-- START OF Recorded data --
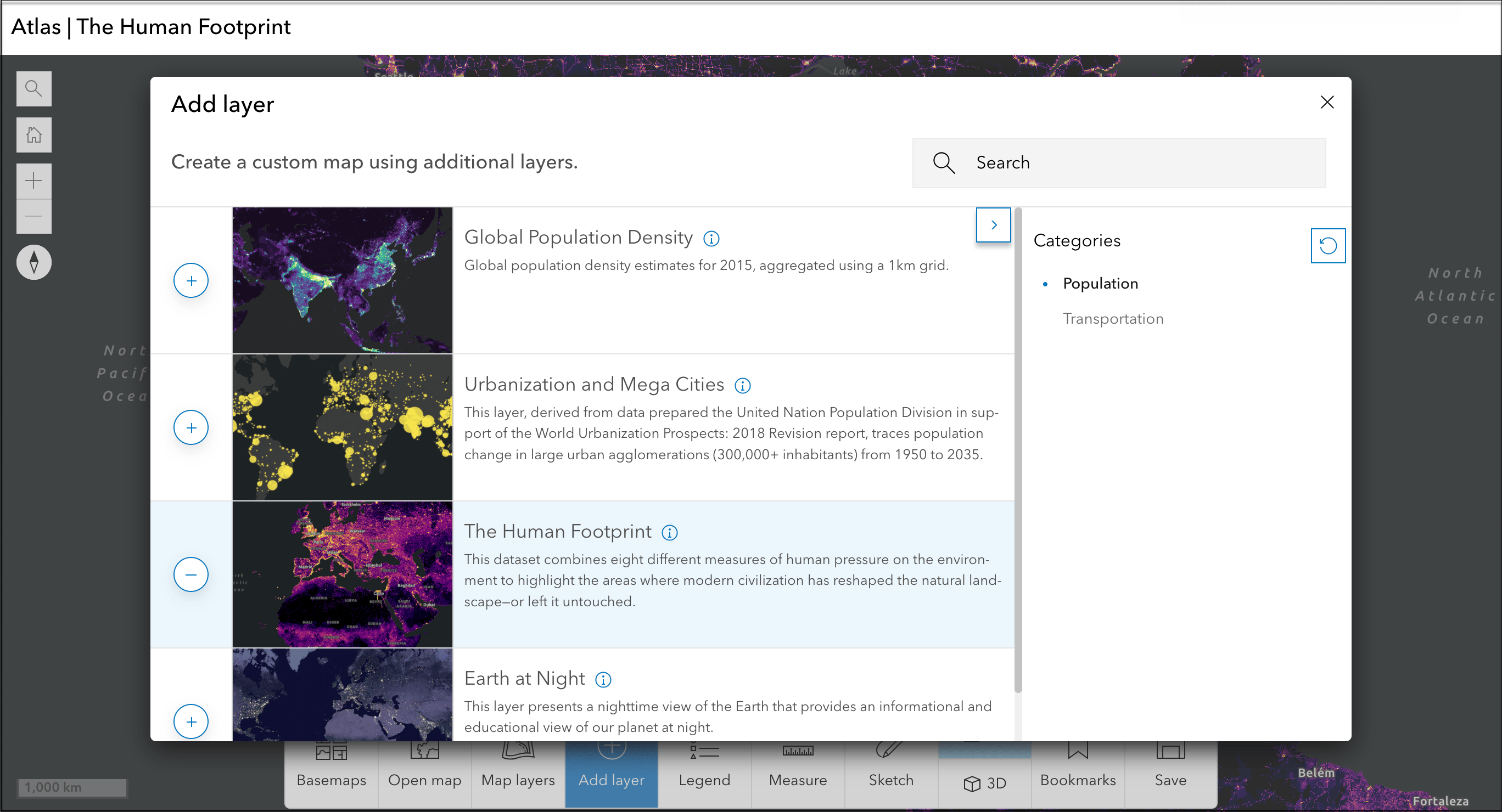Open the Sketch tool
Screen dimensions: 1502x812
click(890, 769)
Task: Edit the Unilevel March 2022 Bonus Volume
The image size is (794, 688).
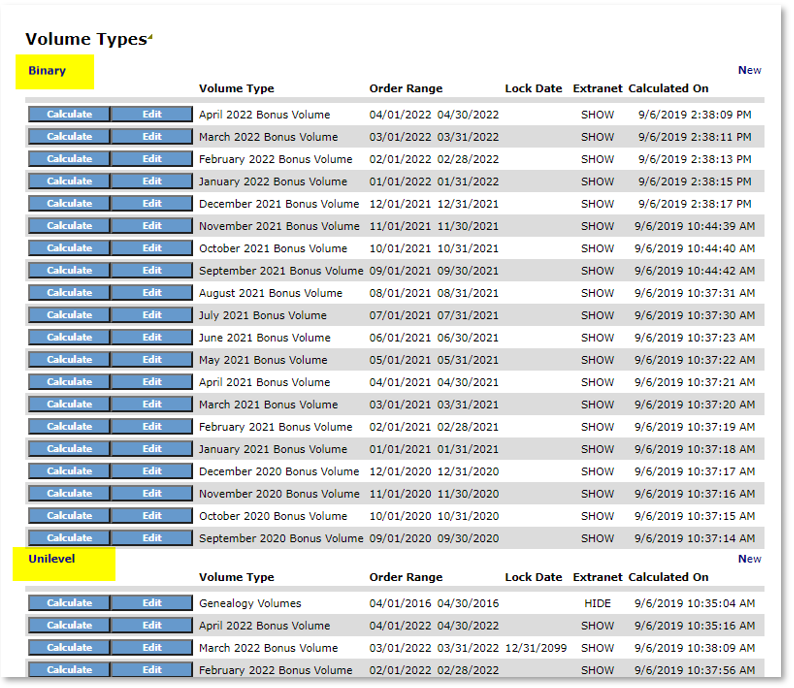Action: tap(151, 648)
-- END OF Recorded data --
Add 29 to every coordinate in the answers and write out again the stretch of entries from the line containing "Task: Edit the" through the end of the entries, requests included. Leave the pictures out of your answer.

Task: Edit the Unilevel March 2022 Bonus Volume
The image size is (794, 688).
Action: tap(180, 677)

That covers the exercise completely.